* WHAT YOU NEED TO DO
Everything from the first line of the records to the line containing "My Cloudera (22, 2415)", inclusive, is to be extracted exactly, and nothing more.

* THE INPUT
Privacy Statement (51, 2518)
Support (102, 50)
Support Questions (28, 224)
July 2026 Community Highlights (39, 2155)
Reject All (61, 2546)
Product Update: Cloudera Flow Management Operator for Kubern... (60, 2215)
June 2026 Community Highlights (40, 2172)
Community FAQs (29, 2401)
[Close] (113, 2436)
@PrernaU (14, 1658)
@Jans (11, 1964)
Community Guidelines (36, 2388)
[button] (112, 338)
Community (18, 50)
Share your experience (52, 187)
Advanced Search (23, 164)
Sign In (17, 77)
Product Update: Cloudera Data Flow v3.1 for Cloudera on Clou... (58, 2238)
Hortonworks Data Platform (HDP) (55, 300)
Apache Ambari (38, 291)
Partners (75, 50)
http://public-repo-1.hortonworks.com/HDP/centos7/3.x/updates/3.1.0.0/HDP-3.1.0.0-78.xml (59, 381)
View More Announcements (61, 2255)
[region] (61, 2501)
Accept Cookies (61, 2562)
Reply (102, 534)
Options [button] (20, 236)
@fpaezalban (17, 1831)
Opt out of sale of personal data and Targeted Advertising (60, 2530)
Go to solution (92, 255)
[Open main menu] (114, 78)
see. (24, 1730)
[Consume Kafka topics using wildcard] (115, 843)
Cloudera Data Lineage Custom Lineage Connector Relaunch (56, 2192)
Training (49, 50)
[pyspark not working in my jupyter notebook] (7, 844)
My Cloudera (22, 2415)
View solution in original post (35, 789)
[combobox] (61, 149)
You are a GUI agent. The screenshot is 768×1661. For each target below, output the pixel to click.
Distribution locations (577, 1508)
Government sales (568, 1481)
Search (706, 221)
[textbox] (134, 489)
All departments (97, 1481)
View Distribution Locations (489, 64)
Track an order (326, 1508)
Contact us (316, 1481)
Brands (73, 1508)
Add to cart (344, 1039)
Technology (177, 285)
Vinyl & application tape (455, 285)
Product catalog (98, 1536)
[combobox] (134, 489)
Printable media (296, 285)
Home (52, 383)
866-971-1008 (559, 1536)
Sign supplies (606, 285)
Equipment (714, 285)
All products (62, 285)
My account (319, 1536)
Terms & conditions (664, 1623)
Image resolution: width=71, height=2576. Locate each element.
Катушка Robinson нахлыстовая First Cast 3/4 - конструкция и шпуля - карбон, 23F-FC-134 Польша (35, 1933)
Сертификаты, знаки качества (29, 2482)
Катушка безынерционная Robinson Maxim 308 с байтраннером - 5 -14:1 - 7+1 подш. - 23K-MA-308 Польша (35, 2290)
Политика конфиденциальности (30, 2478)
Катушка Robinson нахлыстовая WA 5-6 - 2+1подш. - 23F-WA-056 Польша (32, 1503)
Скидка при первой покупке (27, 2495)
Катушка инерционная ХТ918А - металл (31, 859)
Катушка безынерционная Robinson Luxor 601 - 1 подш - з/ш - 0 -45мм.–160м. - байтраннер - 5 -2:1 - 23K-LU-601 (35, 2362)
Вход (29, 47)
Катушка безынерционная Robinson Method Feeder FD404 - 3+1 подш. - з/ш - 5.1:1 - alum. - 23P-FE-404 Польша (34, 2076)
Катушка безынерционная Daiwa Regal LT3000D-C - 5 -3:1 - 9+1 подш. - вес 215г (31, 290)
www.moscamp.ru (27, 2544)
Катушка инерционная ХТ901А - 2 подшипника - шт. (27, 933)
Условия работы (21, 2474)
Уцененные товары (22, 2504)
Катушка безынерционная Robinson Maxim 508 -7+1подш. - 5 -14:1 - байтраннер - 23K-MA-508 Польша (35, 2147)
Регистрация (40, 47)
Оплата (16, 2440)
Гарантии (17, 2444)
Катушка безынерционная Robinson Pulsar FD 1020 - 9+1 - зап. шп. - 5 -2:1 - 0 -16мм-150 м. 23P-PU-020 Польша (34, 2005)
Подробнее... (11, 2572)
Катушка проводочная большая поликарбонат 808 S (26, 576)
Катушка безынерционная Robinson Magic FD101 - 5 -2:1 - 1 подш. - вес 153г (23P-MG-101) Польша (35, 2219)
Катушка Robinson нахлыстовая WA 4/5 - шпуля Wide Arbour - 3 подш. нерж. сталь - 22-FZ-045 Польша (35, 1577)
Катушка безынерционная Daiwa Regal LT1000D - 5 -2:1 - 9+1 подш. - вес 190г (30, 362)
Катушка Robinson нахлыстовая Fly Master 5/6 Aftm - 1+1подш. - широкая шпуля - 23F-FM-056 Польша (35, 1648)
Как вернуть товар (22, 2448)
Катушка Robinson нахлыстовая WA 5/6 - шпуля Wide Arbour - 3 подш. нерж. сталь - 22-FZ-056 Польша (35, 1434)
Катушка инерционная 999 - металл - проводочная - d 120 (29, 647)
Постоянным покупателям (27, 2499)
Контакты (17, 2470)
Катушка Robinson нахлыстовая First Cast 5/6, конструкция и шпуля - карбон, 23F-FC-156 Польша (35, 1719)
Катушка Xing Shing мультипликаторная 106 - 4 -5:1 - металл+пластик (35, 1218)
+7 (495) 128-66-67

* SOLUTION TO THIS TASK
Privacy Statement (51, 2518)
Support (102, 50)
Support Questions (28, 224)
July 2026 Community Highlights (39, 2155)
Reject All (61, 2546)
Product Update: Cloudera Flow Management Operator for Kubern... (60, 2215)
June 2026 Community Highlights (40, 2172)
Community FAQs (29, 2401)
[Close] (113, 2436)
@PrernaU (14, 1658)
@Jans (11, 1964)
Community Guidelines (36, 2388)
[button] (112, 338)
Community (18, 50)
Share your experience (52, 187)
Advanced Search (23, 164)
Sign In (17, 77)
Product Update: Cloudera Data Flow v3.1 for Cloudera on Clou... (58, 2238)
Hortonworks Data Platform (HDP) (55, 300)
Apache Ambari (38, 291)
Partners (75, 50)
http://public-repo-1.hortonworks.com/HDP/centos7/3.x/updates/3.1.0.0/HDP-3.1.0.0-78.xml (59, 381)
View More Announcements (61, 2255)
[region] (61, 2501)
Accept Cookies (61, 2562)
Reply (102, 534)
Options [button] (20, 236)
@fpaezalban (17, 1831)
Opt out of sale of personal data and Targeted Advertising (60, 2530)
Go to solution (92, 255)
[Open main menu] (114, 78)
see. (24, 1730)
[Consume Kafka topics using wildcard] (115, 843)
Cloudera Data Lineage Custom Lineage Connector Relaunch (56, 2192)
Training (49, 50)
[pyspark not working in my jupyter notebook] (7, 844)
My Cloudera (22, 2415)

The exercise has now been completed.